▸ **Consigne A**: Extrayez de la liste ci-dessous, sans rien y changer, les lignes qui commencent à celle contenant « Task: Pick the arrow from Step 1 to Step 2 » et se terminent à celle contenant « coord(45,53) », ces deux lignes comprises. N'incluez pas les images dans votre réponse.

▸ **Texte à lire**:
---*---

Portée et conséquences de la cassation

7. Après avis donné aux parties, conformément à l'article 1015 du code de procédure civile, il est fait application des articles L. 411-3, alinéa 2 du code de l'organisation judiciaire et 627 du code de procédure civile.

8. L'intérêt d'une bonne administration de la justice justifie, en effet, que la Cour de cassation statue au fond.

9. Selon une jurisprudence constante de la Cour (Soc., 26 septembre 2007, pourvoi n° 05-45.665, Bull. 2007, V, n° 137), lorsqu'une autorisation de licenciement, sur renvoi préjudiciel, est déclarée illégale par le juge administratif, il appartient au juge judiciaire, après avoir statué sur la cause réelle et sérieuse du licenciement, de réparer le préjudice subi par le salarié, si l'illégalité de la décision d'autorisation est la conséquence d'une faute de l'employeur.

10. Il résulte de l'arrêt et des conclusions des parties que la cause de l'illégalité de la décision administrative d'incompétence alléguée par le salarié et retenue par la cour d'appel est étrangère à toute faute de l'employeur.

11. Dès lors, les prétentions qui visent à voir reconnaître par voie d'exception l'illégalité de la décision administrative sont sans objet.

PAR CES MOTIFS, et sans qu'il y ait lieu de statuer sur les autres griefs, la Cour :

CASSE ET ANNULE, mais seulement en ce qu'il dit la décision d'incompétence de l'inspection du travail du 11 décembre 2014 entachée d'une illégalité manifeste, annule le licenciement de M. [I], et condamne la CARSAT à lui payer diverses sommes à ce titre, l'arrêt rendu le 29 novembre 2019, entre les parties, par la cour d'appel de Douai ;

DIT n'y avoir lieu à renvoi ;

REJETTE les demandes de M. [I] tant principales que subsidiaires au titre de l'illégalité de la décision administrative d'incompétence, de la nullité de son licenciement et des indemnités sollicitées par voie de conséquence de cette nullité.

Arrêt rendu en formation restreinte hors RNSM.

- Président : M. Huglo (conseiller doyen faisant fonction de président) - Rapporteur : Mme Pécaut-Rivolier - Avocat(s) : SCP Gatineau, Fattaccini et Rebeyrol ; SCP Thouvenin, Coudray et Grévy -

Textes visés :

Principe de la séparation des pouvoirs ; loi des 16 et 24 août 1790.

Rapprochement(s) :

Sur la possibilité pour le juge judiciaire de refuser de saisir le juge administratif par voie de question préjudicielle en cas de contestation de la légalité d'un acte administratif : Tribunal des conflits,, 17 octobre 2011, n° 11-03.828, Bull. 2011, T. conflits, n° 24. Sur la portée de l'obligation de surseoir à statuer en cas de contestation de la légalité d'une décision d'incompétence d'un inspecteur du travail saisi pour autoriser un licenciement : Soc., 19 mai 2016, pourvoi n° 14-26.662, Bull. 2016, V, n° 107 (cassation partielle). Sur la réparation du préjudice subi par le salarié en cas d'une faute de l'employeur à l'origine de l'illégalité de la décision d'autorisation de licenciement, à rapprocher : Soc., 26 septembre 2007, pourvoi n° 05-45.665, Bull. 2007, V, n° 137 (2) (cassation partielle).

---*---

▸ **Consigne B**: Recopiez à l'identique le passage de l'arrêt de cassation ci-dessus qui commence par « 7. Après avis » et se termine par « d'une faute de l'employeur. ».

---*---

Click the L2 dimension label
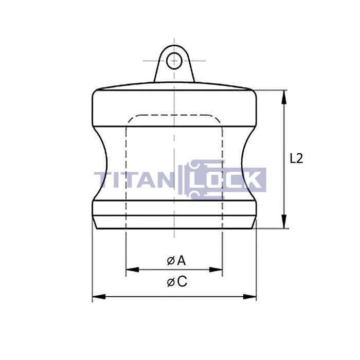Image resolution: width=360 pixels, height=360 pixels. coord(297,158)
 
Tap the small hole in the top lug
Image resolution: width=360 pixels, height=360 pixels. coord(175,60)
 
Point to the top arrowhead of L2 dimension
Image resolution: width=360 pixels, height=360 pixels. coord(284,94)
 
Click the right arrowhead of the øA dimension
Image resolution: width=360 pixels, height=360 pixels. coord(219,269)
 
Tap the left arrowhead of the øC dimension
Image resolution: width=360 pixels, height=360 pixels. coord(96,297)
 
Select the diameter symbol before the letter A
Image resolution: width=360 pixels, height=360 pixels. coord(170,261)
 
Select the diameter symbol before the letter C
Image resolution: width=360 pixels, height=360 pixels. coord(170,282)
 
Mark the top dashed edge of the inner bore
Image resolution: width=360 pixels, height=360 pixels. coord(174,115)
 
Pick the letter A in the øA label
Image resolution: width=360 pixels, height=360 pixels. coord(181,260)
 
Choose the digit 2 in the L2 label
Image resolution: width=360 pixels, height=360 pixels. coord(300,158)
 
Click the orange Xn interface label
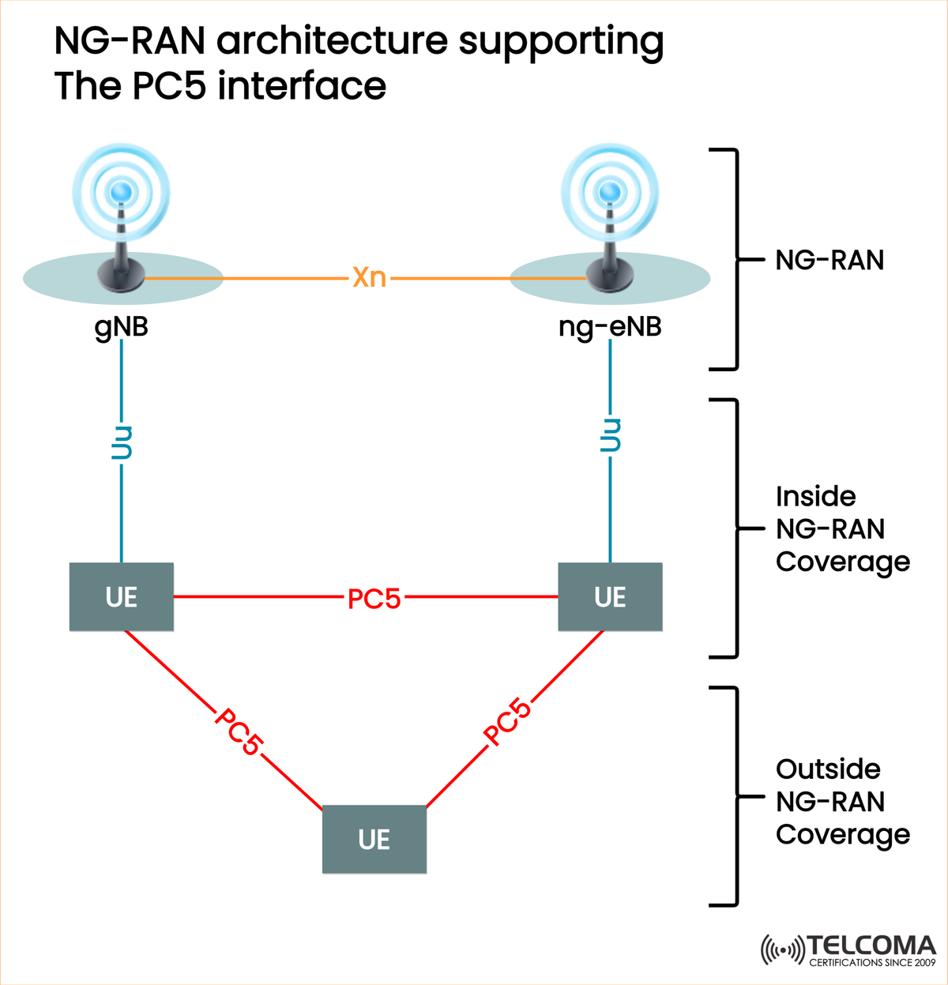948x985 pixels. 369,277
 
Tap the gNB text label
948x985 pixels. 121,326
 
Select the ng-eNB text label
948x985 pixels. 610,326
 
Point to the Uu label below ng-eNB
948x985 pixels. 610,435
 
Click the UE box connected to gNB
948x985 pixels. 121,597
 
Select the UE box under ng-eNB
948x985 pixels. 610,597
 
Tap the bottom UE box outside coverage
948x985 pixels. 374,839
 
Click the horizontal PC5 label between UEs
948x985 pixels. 374,599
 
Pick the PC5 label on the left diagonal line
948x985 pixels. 239,731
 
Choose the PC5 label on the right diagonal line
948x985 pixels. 507,722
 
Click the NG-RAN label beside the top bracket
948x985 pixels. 830,260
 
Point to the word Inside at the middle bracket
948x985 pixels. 815,496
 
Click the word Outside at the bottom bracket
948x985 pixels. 828,769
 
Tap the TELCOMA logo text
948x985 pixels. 871,946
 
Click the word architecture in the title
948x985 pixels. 333,41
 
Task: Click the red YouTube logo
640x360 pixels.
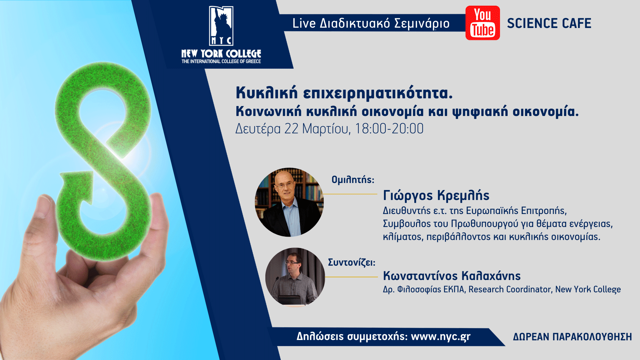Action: coord(482,23)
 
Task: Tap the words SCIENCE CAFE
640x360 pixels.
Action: coord(549,23)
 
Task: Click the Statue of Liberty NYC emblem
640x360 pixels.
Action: coord(221,26)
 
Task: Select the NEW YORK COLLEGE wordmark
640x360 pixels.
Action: coord(221,54)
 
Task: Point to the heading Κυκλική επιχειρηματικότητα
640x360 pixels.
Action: coord(344,93)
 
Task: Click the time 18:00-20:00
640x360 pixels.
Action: coord(389,129)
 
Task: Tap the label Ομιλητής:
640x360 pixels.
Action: coord(353,180)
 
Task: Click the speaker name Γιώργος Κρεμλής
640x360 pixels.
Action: coord(436,196)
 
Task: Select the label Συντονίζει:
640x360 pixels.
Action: coord(352,263)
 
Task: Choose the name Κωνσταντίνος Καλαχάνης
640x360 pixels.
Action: coord(452,276)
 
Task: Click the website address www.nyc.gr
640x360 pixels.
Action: coord(441,337)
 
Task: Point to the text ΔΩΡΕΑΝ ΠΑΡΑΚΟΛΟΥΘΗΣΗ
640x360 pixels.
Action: coord(572,337)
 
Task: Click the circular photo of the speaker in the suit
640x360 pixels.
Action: coord(289,202)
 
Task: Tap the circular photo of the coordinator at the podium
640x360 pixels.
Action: coord(295,277)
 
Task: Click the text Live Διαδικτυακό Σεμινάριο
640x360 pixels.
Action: coord(371,23)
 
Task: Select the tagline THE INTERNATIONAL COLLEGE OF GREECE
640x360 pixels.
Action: coord(221,61)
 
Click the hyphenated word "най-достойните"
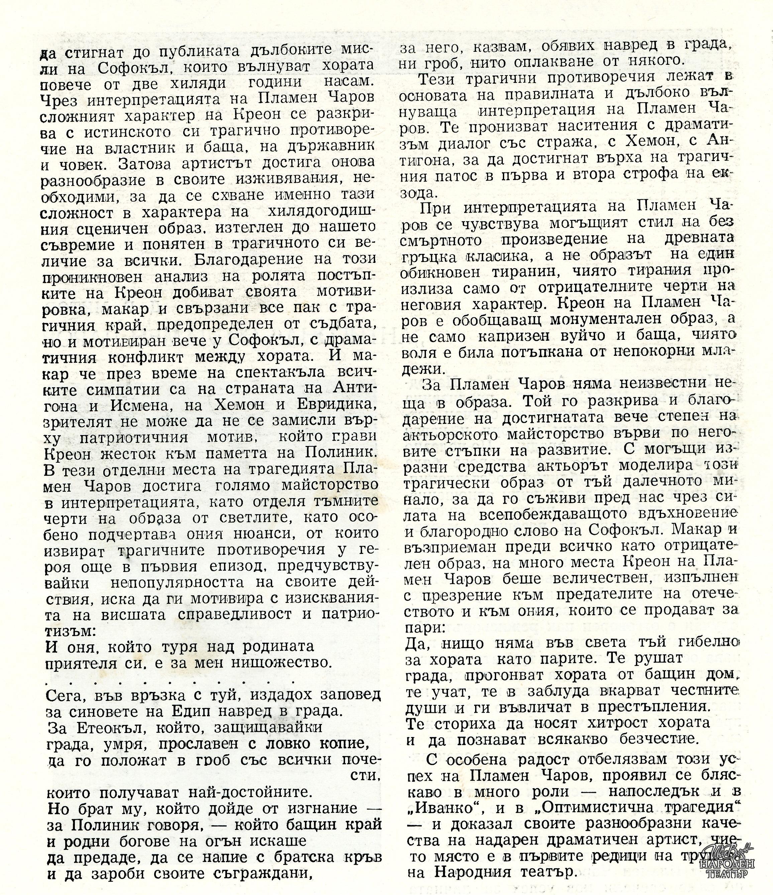pyautogui.click(x=249, y=792)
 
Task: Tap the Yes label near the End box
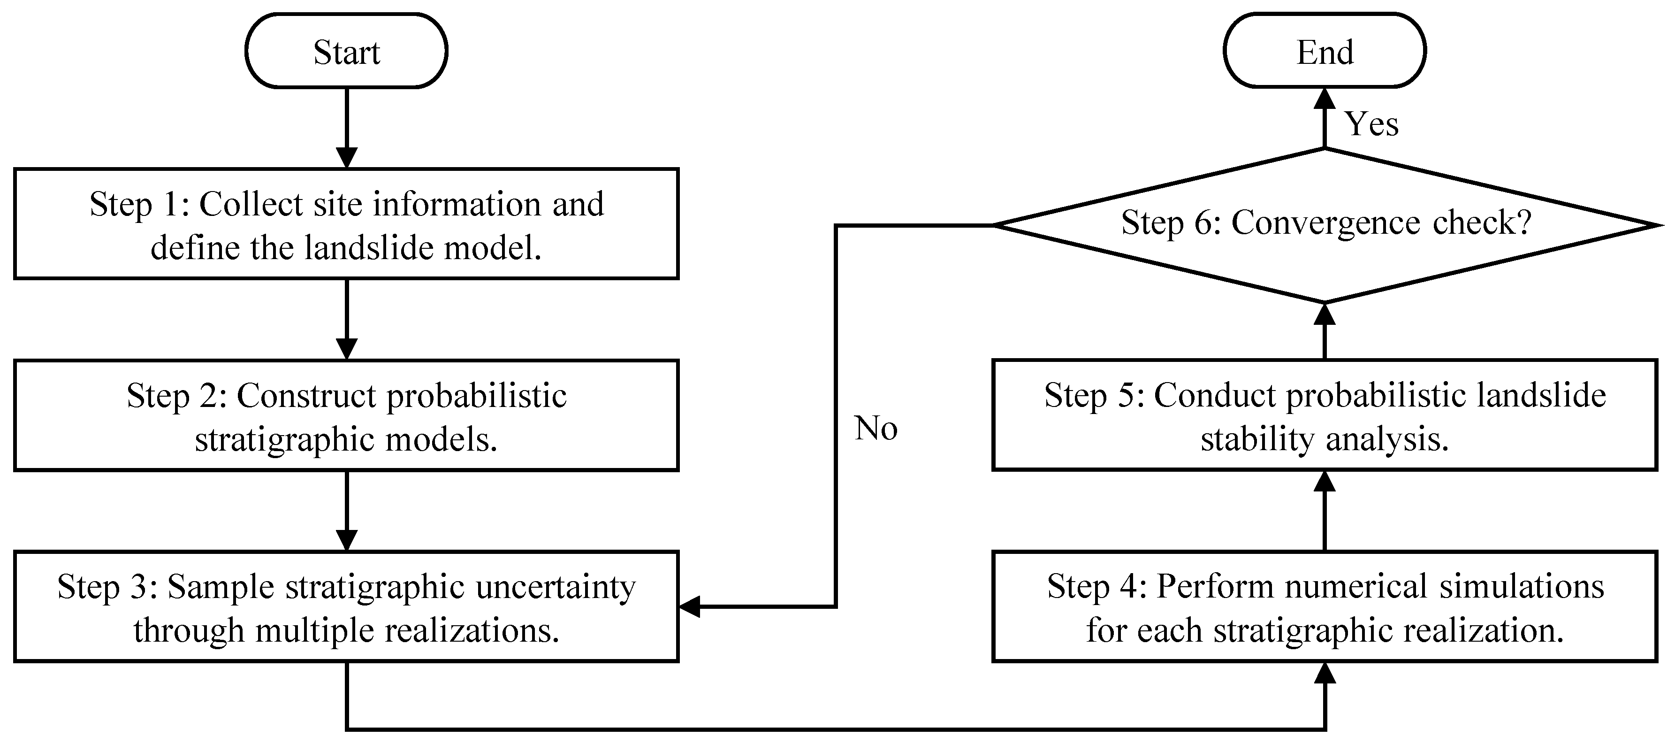[1371, 123]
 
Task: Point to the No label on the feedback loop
[876, 428]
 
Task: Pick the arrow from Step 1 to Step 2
[347, 319]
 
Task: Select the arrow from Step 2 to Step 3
[347, 511]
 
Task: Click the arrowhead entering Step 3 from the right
[689, 607]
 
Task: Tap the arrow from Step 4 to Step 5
[1325, 511]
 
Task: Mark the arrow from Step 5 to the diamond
[1325, 331]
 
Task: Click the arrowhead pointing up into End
[1325, 99]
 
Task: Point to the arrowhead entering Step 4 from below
[1325, 673]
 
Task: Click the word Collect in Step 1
[251, 204]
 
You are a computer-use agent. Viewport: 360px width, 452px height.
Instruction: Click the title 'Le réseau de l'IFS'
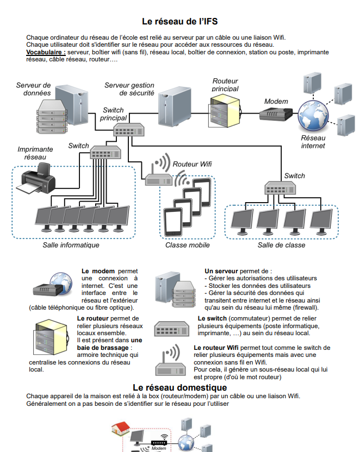coord(179,22)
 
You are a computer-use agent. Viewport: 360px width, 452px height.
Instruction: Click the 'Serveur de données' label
coord(33,89)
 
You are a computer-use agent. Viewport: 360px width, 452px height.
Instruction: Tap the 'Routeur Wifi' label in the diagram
coord(192,164)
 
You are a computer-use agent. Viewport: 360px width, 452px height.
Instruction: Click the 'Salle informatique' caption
coord(71,245)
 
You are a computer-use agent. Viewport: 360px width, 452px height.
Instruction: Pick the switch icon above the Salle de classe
coord(280,188)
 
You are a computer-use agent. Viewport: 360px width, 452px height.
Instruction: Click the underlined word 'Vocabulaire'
coord(45,53)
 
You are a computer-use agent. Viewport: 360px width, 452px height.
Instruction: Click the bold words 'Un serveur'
coord(221,271)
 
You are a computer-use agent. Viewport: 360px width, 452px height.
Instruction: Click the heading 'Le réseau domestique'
coord(179,387)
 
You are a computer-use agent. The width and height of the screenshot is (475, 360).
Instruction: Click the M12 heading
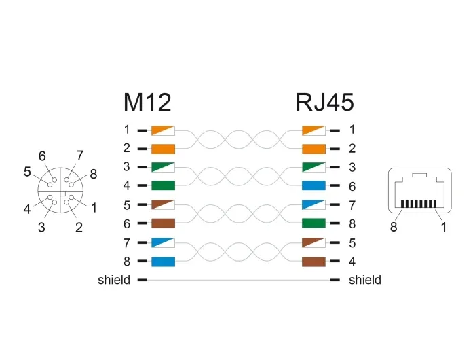point(147,102)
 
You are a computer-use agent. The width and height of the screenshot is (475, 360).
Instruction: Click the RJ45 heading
point(324,102)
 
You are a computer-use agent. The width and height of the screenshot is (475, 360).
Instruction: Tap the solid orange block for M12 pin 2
point(163,149)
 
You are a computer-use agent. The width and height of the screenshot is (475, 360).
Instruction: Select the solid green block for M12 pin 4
point(163,185)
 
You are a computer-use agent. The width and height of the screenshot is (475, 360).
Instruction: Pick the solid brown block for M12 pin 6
point(163,223)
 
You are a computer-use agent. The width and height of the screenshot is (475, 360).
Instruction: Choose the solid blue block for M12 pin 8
point(163,262)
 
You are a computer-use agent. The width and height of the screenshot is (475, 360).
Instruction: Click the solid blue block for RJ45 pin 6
point(314,185)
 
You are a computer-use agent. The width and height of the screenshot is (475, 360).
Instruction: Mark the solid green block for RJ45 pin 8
point(314,223)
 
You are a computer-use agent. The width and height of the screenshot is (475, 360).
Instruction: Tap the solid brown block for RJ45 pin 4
point(314,262)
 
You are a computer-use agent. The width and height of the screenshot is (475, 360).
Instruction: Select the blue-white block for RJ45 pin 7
point(314,204)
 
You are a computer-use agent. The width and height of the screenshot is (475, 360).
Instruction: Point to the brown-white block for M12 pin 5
point(163,204)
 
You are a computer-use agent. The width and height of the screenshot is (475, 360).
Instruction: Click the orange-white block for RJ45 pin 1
point(314,130)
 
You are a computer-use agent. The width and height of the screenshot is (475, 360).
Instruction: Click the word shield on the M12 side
point(114,280)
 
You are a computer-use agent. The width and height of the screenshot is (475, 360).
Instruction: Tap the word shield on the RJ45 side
point(365,280)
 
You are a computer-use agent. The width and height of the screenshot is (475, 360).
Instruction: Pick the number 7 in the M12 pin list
point(127,243)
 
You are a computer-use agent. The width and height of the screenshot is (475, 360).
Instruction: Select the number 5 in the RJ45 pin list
point(352,243)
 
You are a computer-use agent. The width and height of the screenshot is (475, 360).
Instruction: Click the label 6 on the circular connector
point(42,156)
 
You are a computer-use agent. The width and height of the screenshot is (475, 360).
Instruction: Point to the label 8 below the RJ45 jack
point(394,227)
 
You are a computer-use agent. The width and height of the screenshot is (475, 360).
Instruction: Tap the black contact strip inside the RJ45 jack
point(419,204)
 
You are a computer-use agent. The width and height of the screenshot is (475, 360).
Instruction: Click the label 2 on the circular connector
point(79,227)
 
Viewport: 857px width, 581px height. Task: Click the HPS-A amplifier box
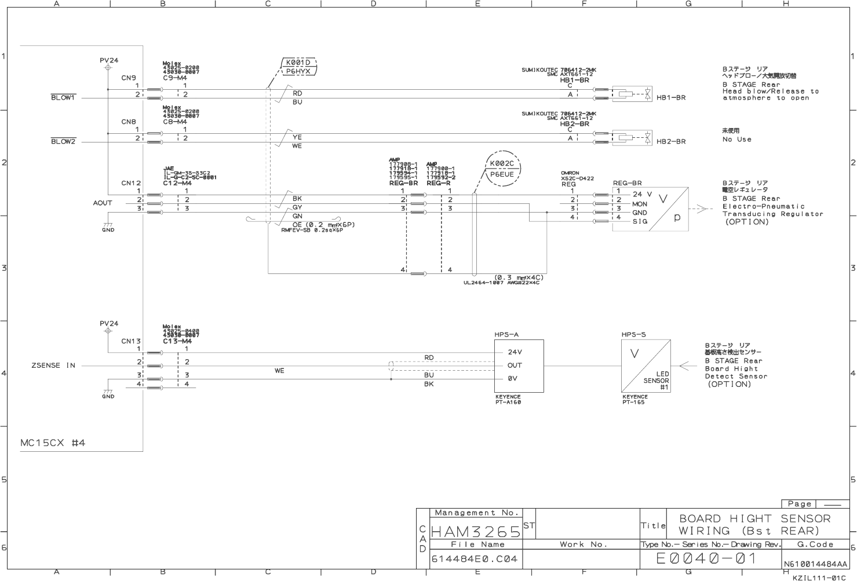tap(519, 366)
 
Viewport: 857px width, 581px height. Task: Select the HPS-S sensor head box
tap(646, 366)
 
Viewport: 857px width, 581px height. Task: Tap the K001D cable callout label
tap(298, 62)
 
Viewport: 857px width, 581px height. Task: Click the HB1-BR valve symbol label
tap(671, 97)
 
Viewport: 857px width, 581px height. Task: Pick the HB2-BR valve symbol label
tap(671, 141)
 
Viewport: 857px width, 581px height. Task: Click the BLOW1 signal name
tap(63, 97)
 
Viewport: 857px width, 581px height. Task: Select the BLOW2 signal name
tap(63, 141)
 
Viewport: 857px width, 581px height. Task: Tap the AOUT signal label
tap(103, 203)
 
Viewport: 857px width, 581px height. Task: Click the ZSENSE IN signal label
tap(53, 366)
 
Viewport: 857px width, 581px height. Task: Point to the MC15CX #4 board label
tap(53, 443)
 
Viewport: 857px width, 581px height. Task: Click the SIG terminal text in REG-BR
tap(640, 221)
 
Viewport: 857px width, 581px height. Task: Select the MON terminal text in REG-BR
tap(640, 204)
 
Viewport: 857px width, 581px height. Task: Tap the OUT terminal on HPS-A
tap(515, 366)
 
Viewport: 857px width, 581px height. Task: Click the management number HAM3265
tap(476, 531)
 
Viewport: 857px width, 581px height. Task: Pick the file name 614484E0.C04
tap(475, 559)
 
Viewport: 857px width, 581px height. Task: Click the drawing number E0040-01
tap(706, 558)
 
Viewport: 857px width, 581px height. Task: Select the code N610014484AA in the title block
tap(815, 564)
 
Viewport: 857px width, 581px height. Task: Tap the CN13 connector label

---*---

▸ **Réponse rédigée A**:
Task: Pick the arrow from Step 1 to Step 2
[347, 319]
 
Task: Select the arrow from Step 2 to Step 3
[347, 511]
 
Task: Click the arrowhead entering Step 3 from the right
[689, 607]
 
Task: Tap the arrow from Step 4 to Step 5
[1325, 511]
 
Task: Mark the arrow from Step 5 to the diamond
[1325, 331]
 
Task: Click the arrowhead pointing up into End
[1325, 99]
 
Task: Point to the arrowhead entering Step 4 from below
[1325, 673]
 
Task: Click the word Collect in Step 1
[251, 204]
 
You are a computer-use agent. Viewport: 360px width, 452px height.
Instruction: Click the title 'Le réseau de l'IFS'
coord(179,22)
 
You are a computer-use agent. Viewport: 360px width, 452px height.
Instruction: Click the 'Serveur de données' label
coord(33,89)
 
You are a computer-use agent. Viewport: 360px width, 452px height.
Instruction: Tap the 'Routeur Wifi' label in the diagram
coord(192,164)
 
You are a computer-use agent. Viewport: 360px width, 452px height.
Instruction: Click the 'Salle informatique' caption
coord(71,245)
 
You are a computer-use agent. Viewport: 360px width, 452px height.
Instruction: Pick the switch icon above the Salle de classe
coord(280,188)
 
You are a computer-use agent. Viewport: 360px width, 452px height.
Instruction: Click the underlined word 'Vocabulaire'
coord(45,53)

▸ **Réponse rédigée B**:
7. Après avis donné aux parties, conformément à l'article 1015 du code de procédure civile, il est fait application des articles L. 411-3, alinéa 2 du code de l'organisation judiciaire et 627 du code de procédure civile.

8. L'intérêt d'une bonne administration de la justice justifie, en effet, que la Cour de cassation statue au fond.

9. Selon une jurisprudence constante de la Cour (Soc., 26 septembre 2007, pourvoi n° 05-45.665, Bull. 2007, V, n° 137), lorsqu'une autorisation de licenciement, sur renvoi préjudiciel, est déclarée illégale par le juge administratif, il appartient au juge judiciaire, après avoir statué sur la cause réelle et sérieuse du licenciement, de réparer le préjudice subi par le salarié, si l'illégalité de la décision d'autorisation est la conséquence d'une faute de l'employeur.